Navigating HTML docs vs generated interfaces

just an update, i tried implementing this for abridged signatures on swiftinit (using the DocC PR as inspiration) and ran into the issue where it is impossible to parse the argument boundaries in an abridged signature without argument labels:

for example, in an abridged signature like:

func transform<ElementOfResult>(
    (Self.Index, Self.Element) throws -> ElementOfResult?, 
    (Self.Index, Self.Element) throws -> ElementOfResult?
) rethrows -> [ElementOfResult]

it is impossible to compute the locations of the linebreaks without the AST of the declaration, which has long been lost by the time we get the symbol information from a symbol graph.

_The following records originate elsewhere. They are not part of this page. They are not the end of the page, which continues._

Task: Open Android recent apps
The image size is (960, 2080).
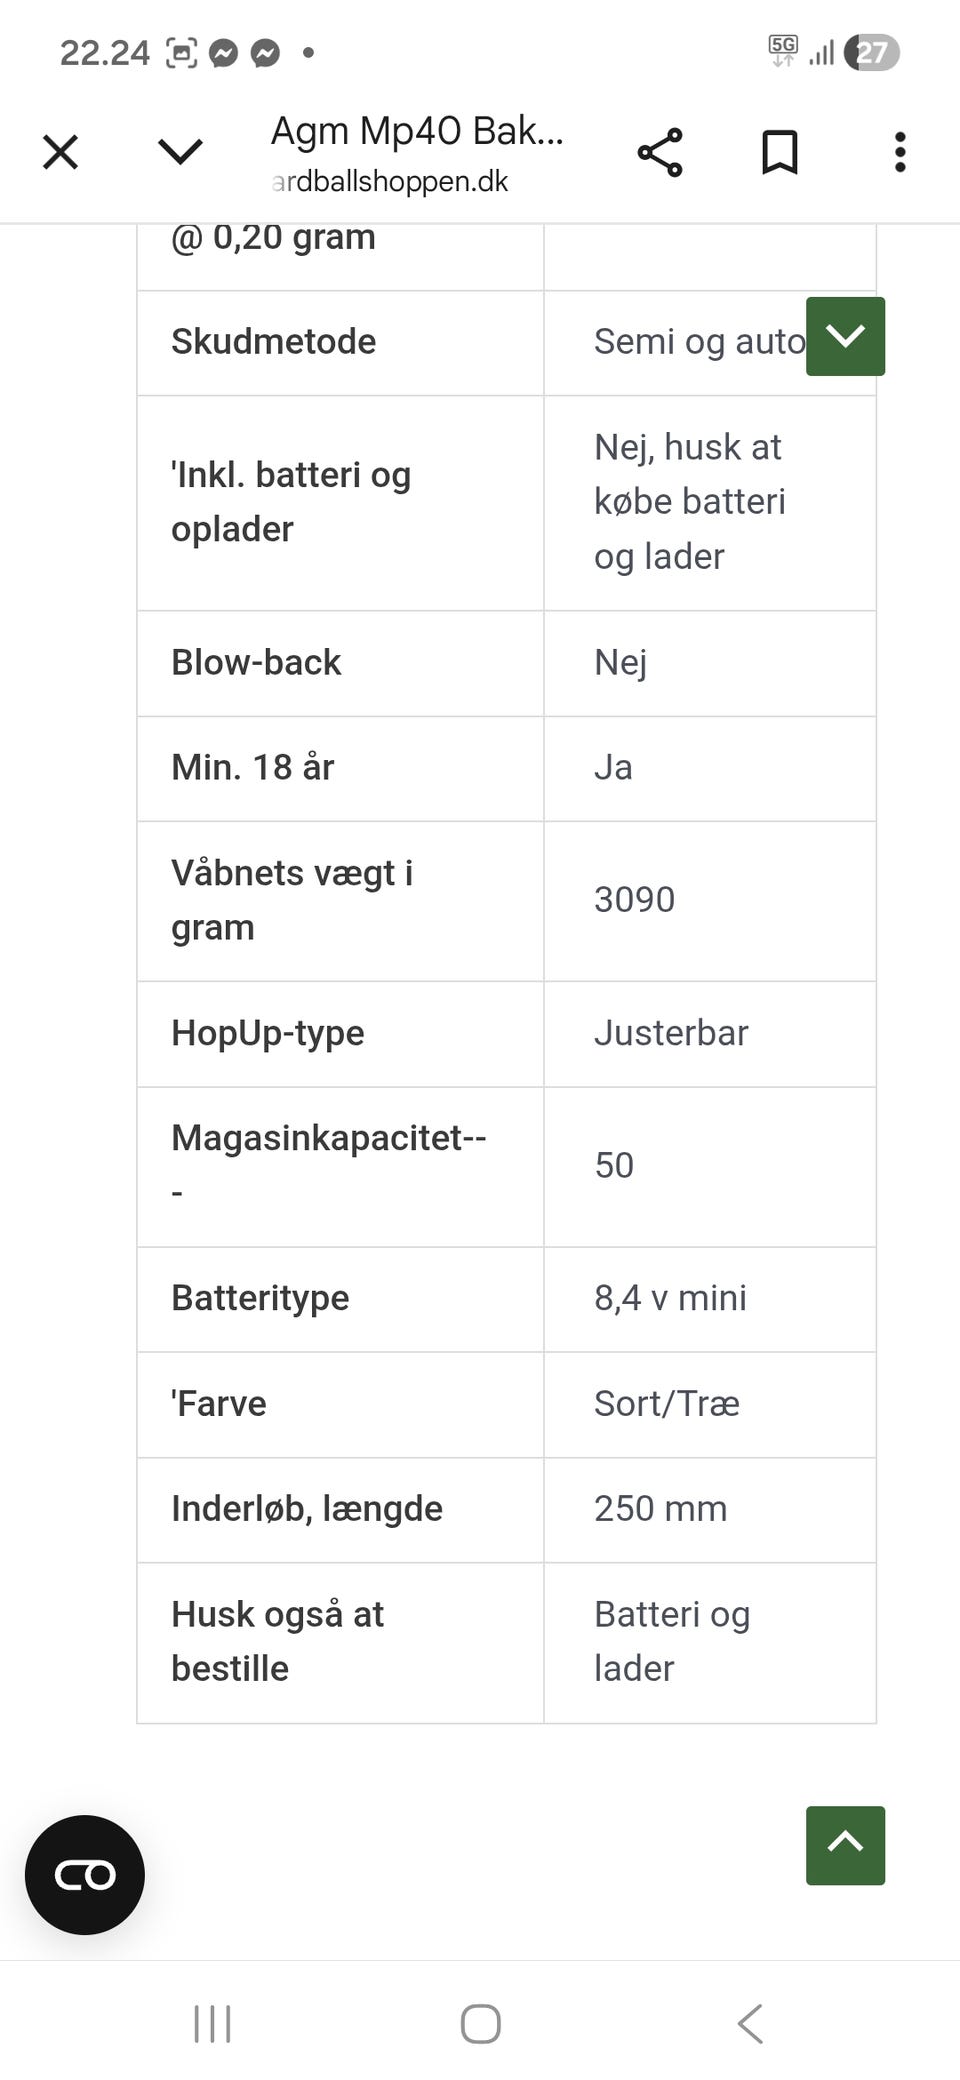Action: pyautogui.click(x=212, y=2024)
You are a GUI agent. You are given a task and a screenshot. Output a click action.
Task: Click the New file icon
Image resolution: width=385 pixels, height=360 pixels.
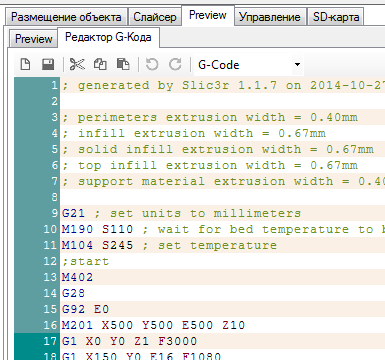pos(25,64)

for comparison, it is possible to compute the linebreaks from the full signature without the AST because we can pick out the externalParam tokens and insert linebreaks before them.

func transform<ElementOfResult>(
    _ a:(Self.Index, Self.Element) throws -> ElementOfResult?, 
//  ^ linebreak
    _ b:(Self.Index, Self.Element) throws -> ElementOfResult?
//  ^ linebreak
) rethrows -> [ElementOfResult]
// line break before parenthesis can be computed by counting parentheses

it would be interesting if SymbolGraphGen could emit the declaration AST instead of flattening it into tokens. but that is blocked until we have a way to serialize syntax trees to JSON.

alternatively, we could throw away the SymbolGraphGen tokens entirely and reparse at documentation-compile time with the SwiftSyntax library. i am reluctant to do this because SwiftSyntax is enormous and takes ages to compile.